Es un nombre que a todos nos recuerda a un viaje de amigos que hicimos al paraíso de las Islas Fiji. Es un lugar que se nos ha quedado grabado para siempre.

Ignacio Bernaldo de Quirós posa para 'Vanitatis' (Foto: María Luisa G. Moro)
Ignacio Bernaldo de Quirós posa para 'Vanitatis' (Foto: María Luisa G. Moro)

P: ¿Cuál es su filosofía de negocio?

R: Tanto en las corbatas como en el resto de productos que vamos sacando es la misma: servicio excelente, satisfacción plena del cliente, precio asequible y alta calidad. Actualmente somos siete socios con distinto porcentaje cada uno: mis hermanos Francisco y Rafa, Iñigo Espinosa de los Monteros, Juan Herrero, Martín de la Concha, Gonzalo Cabello y yo. Cada uno con un porcentaje, porque soy el único que se dedica exclusivamente a la empresa.

P: Parece la fórmula del éxito, pero en esta época tendrán que hacer malabares para poder ofertar tanto…

R: En realidad, ocupándome yo de todo, es fácil. Todos los clientes de momento están encantados; esa es mi mayor satisfacción. Es cierto que hay gente que me dice que deberíamos sacar más margen, pero ¿por qué vamos a vender corbatas a 70 euros si gestionando bien el negocio podemos ofrecerlas a la mitad? Mi generación, que estamos viviendo la crisis muy intensamente, sabemos que se pueden optimizar costes para vender más barato.

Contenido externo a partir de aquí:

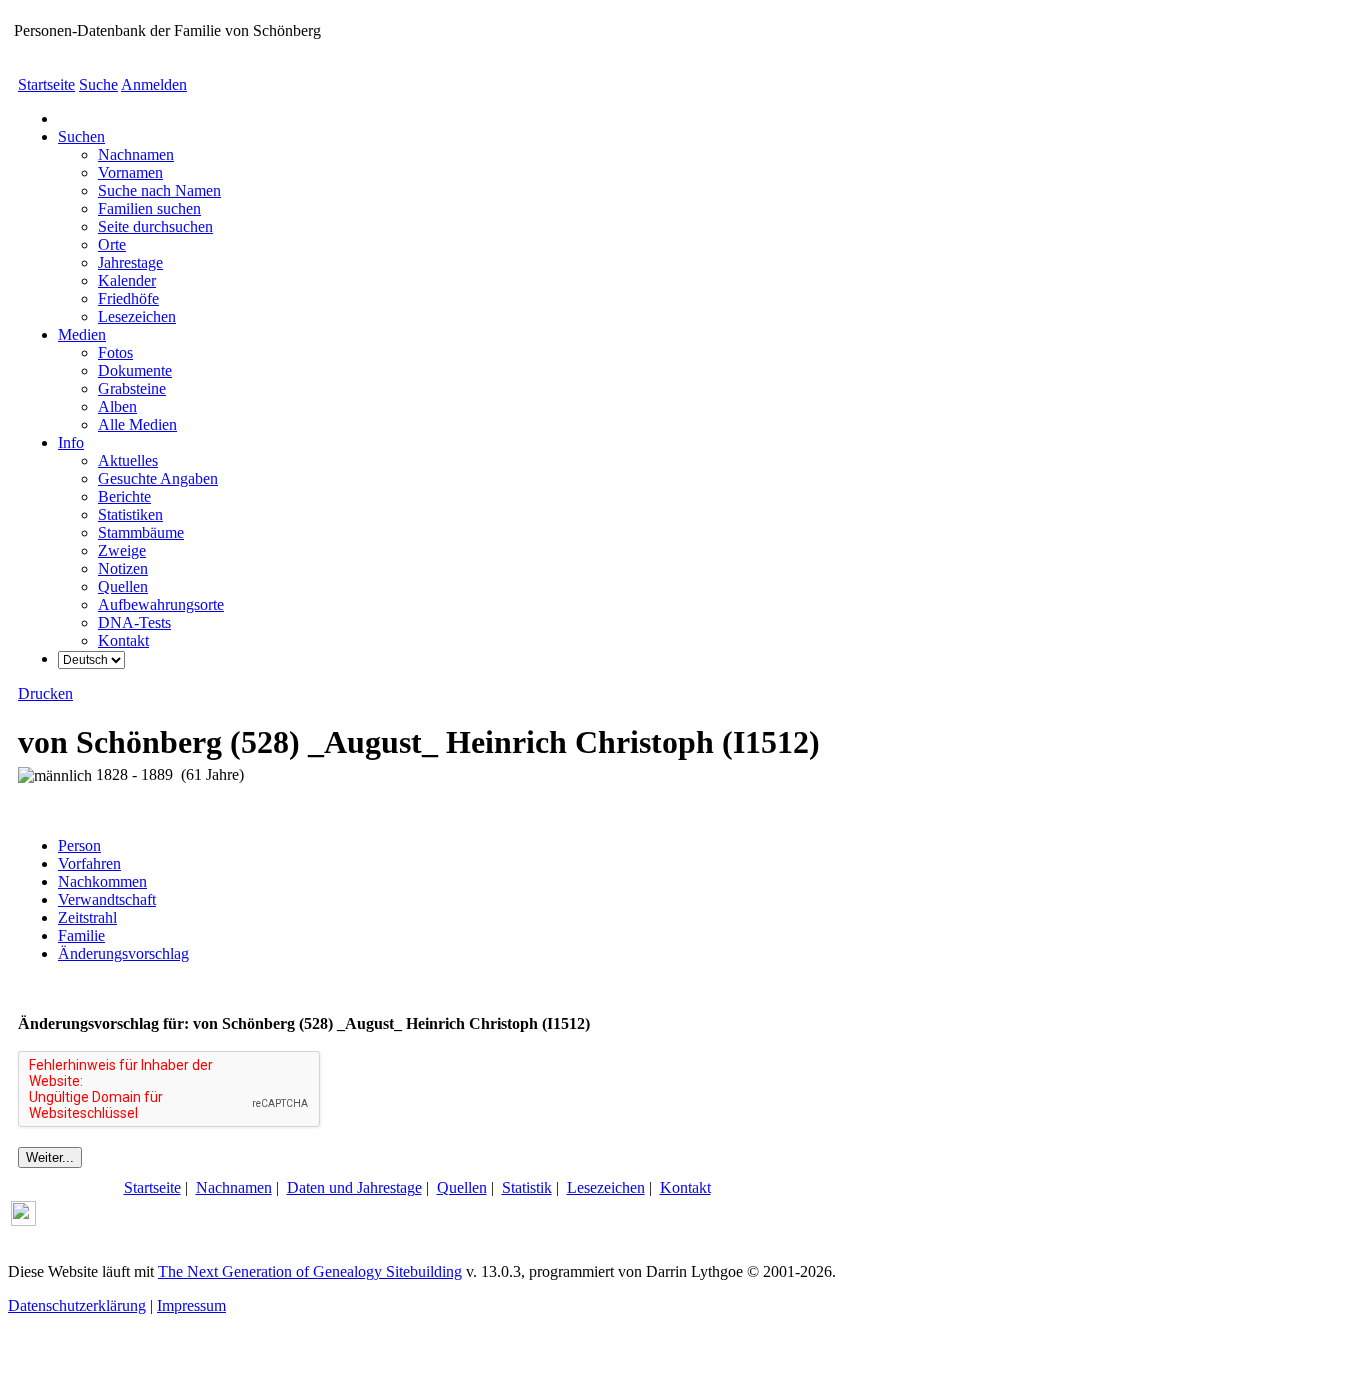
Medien (82, 334)
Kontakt (685, 1187)
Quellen (462, 1187)
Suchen (81, 136)
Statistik (527, 1187)
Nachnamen (234, 1187)
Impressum (191, 1305)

P: Dice que se ocupa de todo, ¿cómo es su día a día?

R: Todos los días son distintos. En Madrid yo mismo acerco las corbatas a los clientes de la web con la moto para ahorrarles los gastos de envío. Me encargo de mantener la web, de hacer facturas, ir al banco y otros trámites burocráticos que son lentísimos y he de reconocer que me desesperan.

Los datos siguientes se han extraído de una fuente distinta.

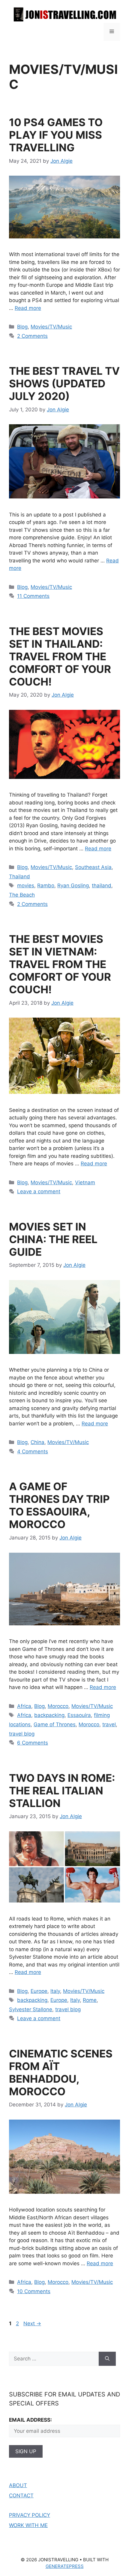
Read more (28, 308)
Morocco (58, 1706)
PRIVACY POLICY (29, 2515)
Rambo (45, 885)
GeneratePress (65, 2566)
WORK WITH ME (28, 2525)
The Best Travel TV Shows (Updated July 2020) (64, 383)
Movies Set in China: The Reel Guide (53, 1239)
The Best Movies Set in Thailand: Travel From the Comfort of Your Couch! (60, 656)
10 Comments (33, 2291)
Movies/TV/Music (51, 327)
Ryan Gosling (73, 885)
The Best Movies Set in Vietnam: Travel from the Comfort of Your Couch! (60, 964)
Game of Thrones (55, 1724)
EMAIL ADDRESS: (30, 2420)
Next (32, 2323)
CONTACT (21, 2496)
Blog (22, 327)
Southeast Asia (93, 867)
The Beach (22, 895)
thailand (101, 885)
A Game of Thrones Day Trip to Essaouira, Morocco (59, 1505)
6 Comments (32, 1743)
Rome (90, 2000)
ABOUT (18, 2485)
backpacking (49, 1715)
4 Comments (32, 1451)
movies (25, 885)
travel (109, 1724)
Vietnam (85, 1182)
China (37, 1442)
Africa (24, 1706)
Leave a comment (38, 1191)
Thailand (19, 876)
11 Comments (33, 596)
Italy (55, 1991)
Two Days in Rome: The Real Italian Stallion (62, 1790)
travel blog (21, 1734)
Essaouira (79, 1715)
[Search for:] (54, 2359)
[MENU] (112, 32)
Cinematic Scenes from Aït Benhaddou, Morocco (60, 2072)
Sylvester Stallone (30, 2009)
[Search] (107, 2359)
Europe (39, 1991)
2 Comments (32, 336)
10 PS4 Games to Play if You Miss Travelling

P: ¿A quién le gustaría ver con una corbata Fiji?

R: Sin duda a Nadal, es un crack.

R: ¿Quién le enseñó a hacer el nudo de la corbata y con qué edad?

(Rompe a reír a carcajadas) Pues es una contradicción lo que te voy a contar, pero aprendí hace un año, cuando me tuve que poner corbata para trabajar. Antes, mi hermano se hacía el nudo de la corbata y me la pasaba, porque yo odiaba hacerlo.

P: Aunque la corbata es la prenda estrella, ahora han creado Fiji.na, una marca para vender bolsos fabricados por los wayuus.

R: Esto surgió de un viaje que hice a Colombia en enero con mi familia para celebrar el aniversario de boda de mis padres. Antes, me puse a investigar un poco el país y descubrí como los wayuus, que son una tribu de la zona de la Guajira, al noroeste de Colombia, elabora de manera artesanal los bolsos. Por eso, cada uno es único, y como ya tengo un poco mentalidad de empresario (risas), decidí importarlos.

Uno de los bolsos fabricados por los wayuus
Uno de los bolsos fabricados por los wayuus

P: ¿Qué retos empresariales tienen a medio y corto plazo?

R: Crecer todo lo que podamos, y para principios del año que viene, abrir una pequeña tienda propia. Estará situada en el Barrio de Salamanca en alguna calle como Jorge Juan, Claudio Coello… También incluir algún producto más. Te puedo desvelar que tenemos alguna sorpresa para el verano.